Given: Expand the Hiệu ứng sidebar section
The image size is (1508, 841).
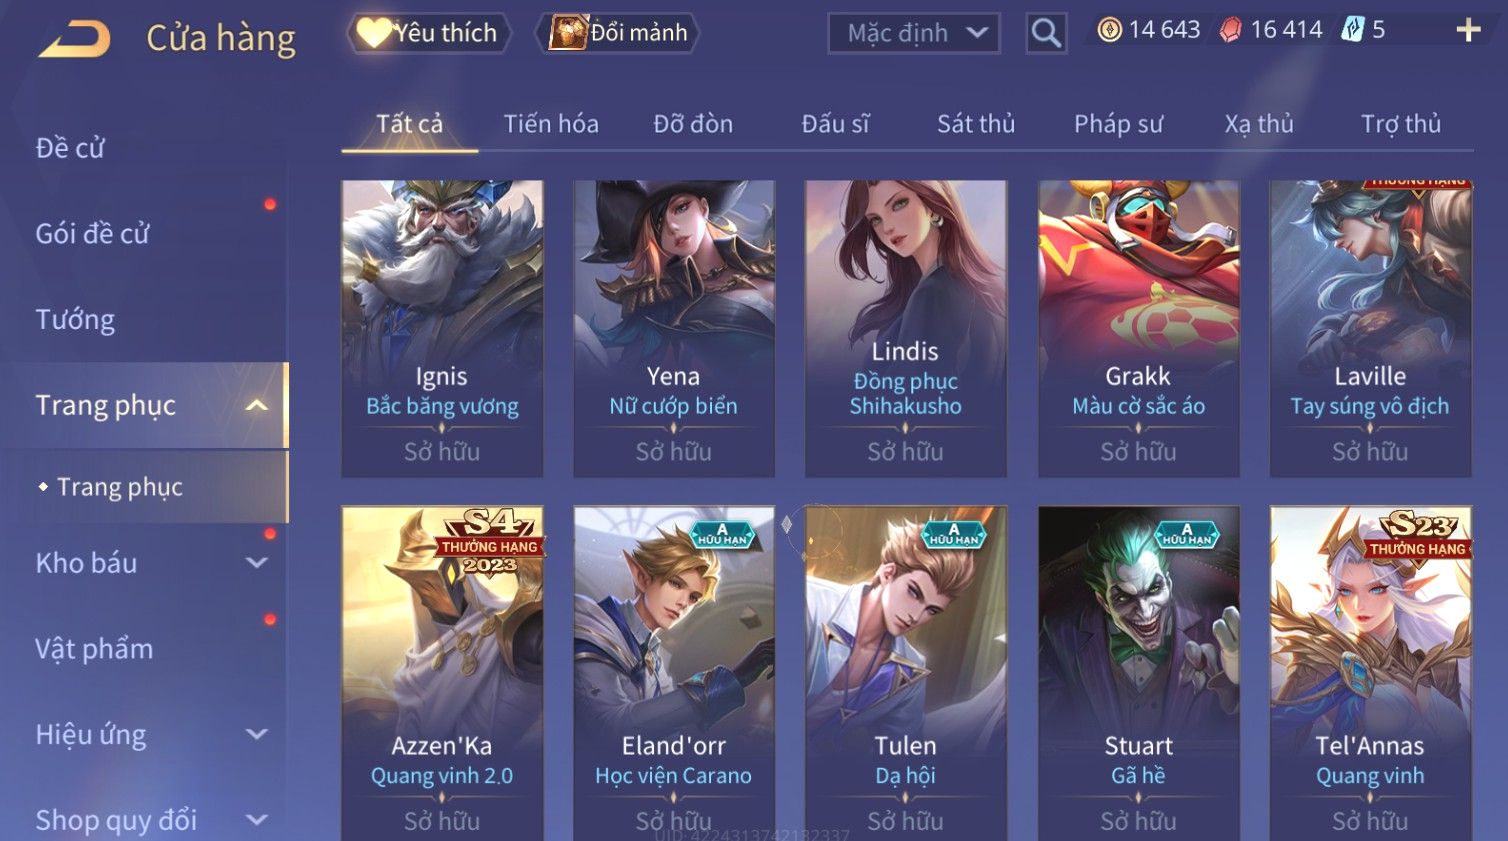Looking at the screenshot, I should (x=257, y=734).
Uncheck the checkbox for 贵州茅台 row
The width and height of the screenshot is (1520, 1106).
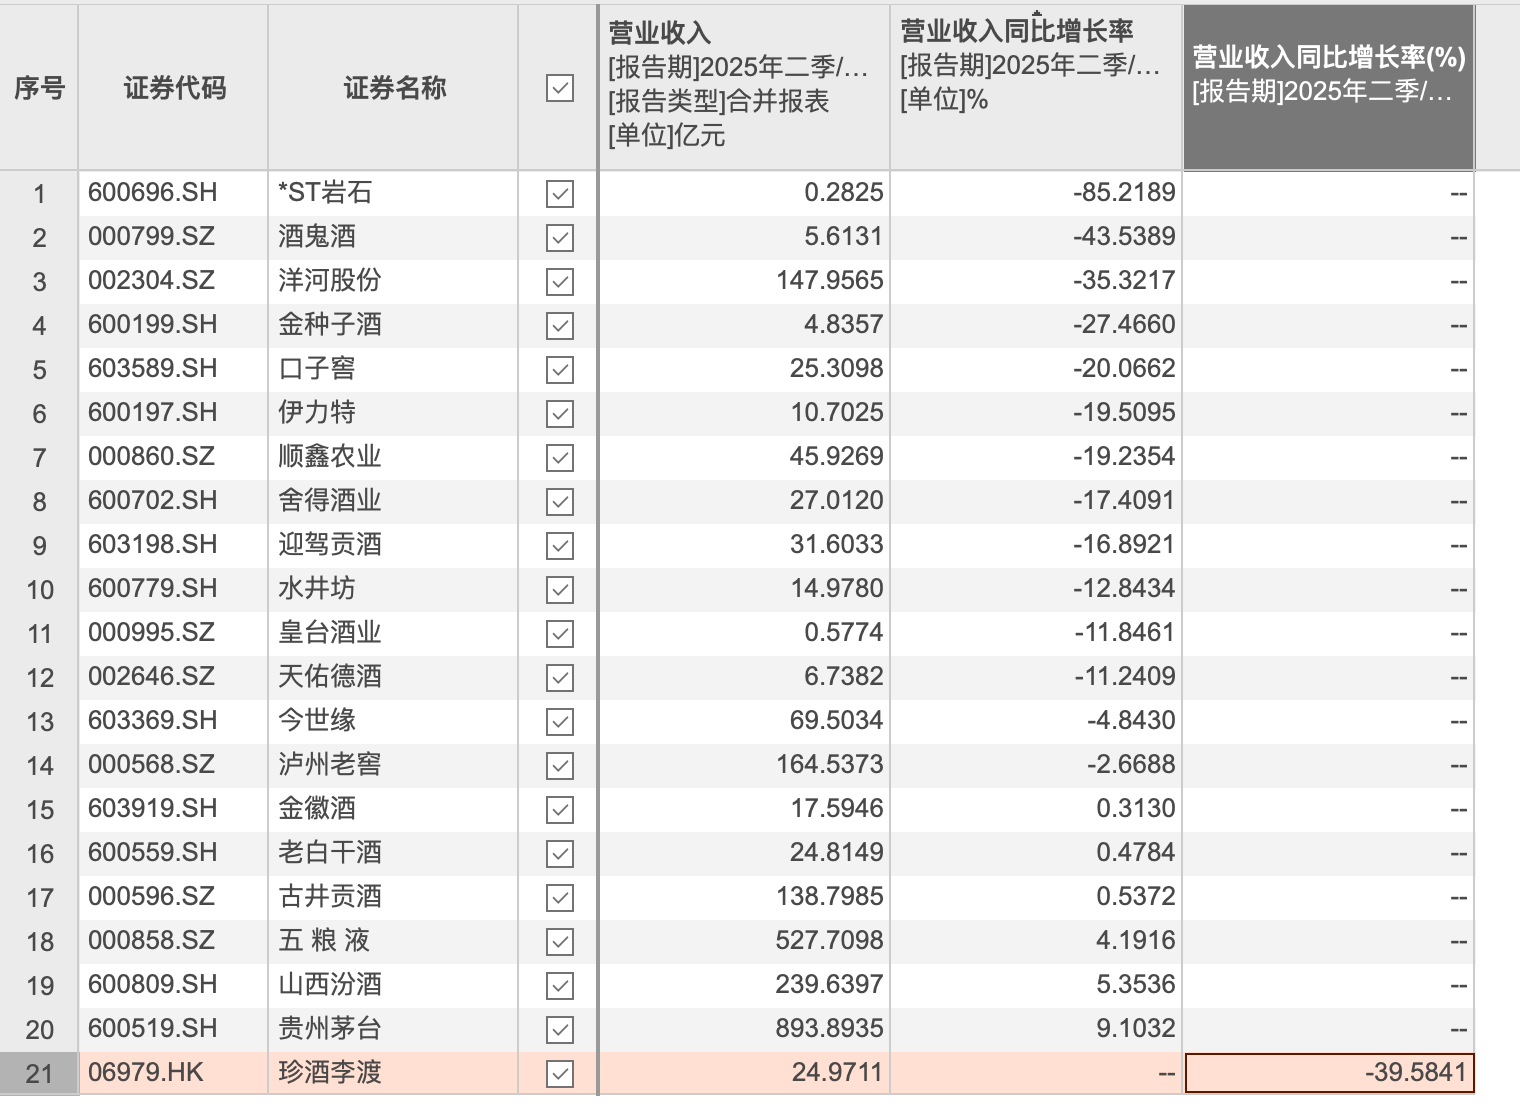click(560, 1029)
====
**Activity:** Leave out the pictures and return, exactly as written, only the lines from the line with "The width and" through the end of the records above.

**Your solution:**
The width and height of the screenshot is (1520, 1106).
click(560, 1029)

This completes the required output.